What to produce: In the web page excerpt, what does the quoted article say soda fountains were once an equivalent to?

Passage to read:
^^^^^^^^^^^^^^^^

The dad, Pat Smith, told Today that coming forward was not only the right thing to do, but also a valuable lesson for his sons: “They learned that honesty is always the best policy, and you can never go wrong telling the truth.”

“Some people wouldn’t tell the truth, so it’s cool that we did,” Nate Smith added.


Boy Makes $50K Hockey Shot, But It’s The Wrong Boy

No Cash For Kid Who Made $50,000 Hockey Shot (@NPR)


The Art of Manliness is all about reviving the best parts of the past, and if those best parts are also delicious, then all the better! You’ve probably heard about how classic cocktails are enjoying a revival, but there’s good news for teetotalers and people who simply love soda pop, too. As NPR reports, mixologists are recovering the long lost soda recipes of yesteryear, and experimenting with unique flavors, creams, and phosphates to come up with the kind of concoctions that used to be mixed up by soda jerks during the golden age of soda fountains.  It’s true as the article says that these fountains were “once an equivalent to the local saloon,” and the history of good old fashioned soda pop is pretty fascinating and even manly. For more information, check out one of our oldest articles: “Tired of Beer? Become a Soda Connoisseur.”

Read/Listen: In Soda Revival, Fizzy Taste Bubbles Up From The Past (@NPR)

^^^^^^^^^^^^^^^^

Saved data entries
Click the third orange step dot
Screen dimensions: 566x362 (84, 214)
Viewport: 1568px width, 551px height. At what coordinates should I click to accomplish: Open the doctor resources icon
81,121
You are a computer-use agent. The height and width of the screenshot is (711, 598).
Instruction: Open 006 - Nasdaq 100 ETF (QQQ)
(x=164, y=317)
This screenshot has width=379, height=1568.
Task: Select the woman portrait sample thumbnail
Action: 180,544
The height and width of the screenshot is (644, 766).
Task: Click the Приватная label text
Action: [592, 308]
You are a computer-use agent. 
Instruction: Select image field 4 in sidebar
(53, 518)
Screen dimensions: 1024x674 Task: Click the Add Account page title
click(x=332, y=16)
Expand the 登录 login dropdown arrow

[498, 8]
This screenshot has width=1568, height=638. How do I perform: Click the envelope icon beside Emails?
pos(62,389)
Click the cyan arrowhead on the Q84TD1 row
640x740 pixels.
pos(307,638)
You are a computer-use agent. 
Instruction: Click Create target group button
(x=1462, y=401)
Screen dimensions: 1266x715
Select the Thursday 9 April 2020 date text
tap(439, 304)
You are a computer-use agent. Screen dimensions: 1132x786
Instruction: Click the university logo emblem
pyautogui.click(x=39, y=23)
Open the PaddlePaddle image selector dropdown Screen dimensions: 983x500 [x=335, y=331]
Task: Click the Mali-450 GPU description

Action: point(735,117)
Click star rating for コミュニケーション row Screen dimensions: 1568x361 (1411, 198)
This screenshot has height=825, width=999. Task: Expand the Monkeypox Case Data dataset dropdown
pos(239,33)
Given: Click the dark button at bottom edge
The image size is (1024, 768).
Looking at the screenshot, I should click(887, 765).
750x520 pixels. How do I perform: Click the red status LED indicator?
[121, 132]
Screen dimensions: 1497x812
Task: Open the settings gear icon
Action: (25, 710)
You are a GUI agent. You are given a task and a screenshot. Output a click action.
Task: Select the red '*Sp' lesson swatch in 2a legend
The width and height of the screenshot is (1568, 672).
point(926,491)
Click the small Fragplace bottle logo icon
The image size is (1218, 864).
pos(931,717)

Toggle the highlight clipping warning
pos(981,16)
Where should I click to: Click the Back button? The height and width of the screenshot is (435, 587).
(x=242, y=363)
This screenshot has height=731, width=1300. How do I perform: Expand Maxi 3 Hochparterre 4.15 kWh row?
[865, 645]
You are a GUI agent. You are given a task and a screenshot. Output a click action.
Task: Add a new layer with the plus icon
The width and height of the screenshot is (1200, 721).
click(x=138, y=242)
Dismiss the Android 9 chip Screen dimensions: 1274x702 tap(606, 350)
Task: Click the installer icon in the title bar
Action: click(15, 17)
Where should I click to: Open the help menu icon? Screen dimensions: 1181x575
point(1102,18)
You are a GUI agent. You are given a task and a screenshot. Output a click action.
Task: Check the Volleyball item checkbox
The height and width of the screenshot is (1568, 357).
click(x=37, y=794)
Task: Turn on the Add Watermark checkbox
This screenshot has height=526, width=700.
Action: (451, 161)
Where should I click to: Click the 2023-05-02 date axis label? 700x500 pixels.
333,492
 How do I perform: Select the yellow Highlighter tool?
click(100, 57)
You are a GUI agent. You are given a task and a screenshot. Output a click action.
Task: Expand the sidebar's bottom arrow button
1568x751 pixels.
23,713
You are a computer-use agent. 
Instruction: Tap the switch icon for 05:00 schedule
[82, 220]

^^^^^^^^^^^^^^^^

Finished exercise: The local saloon.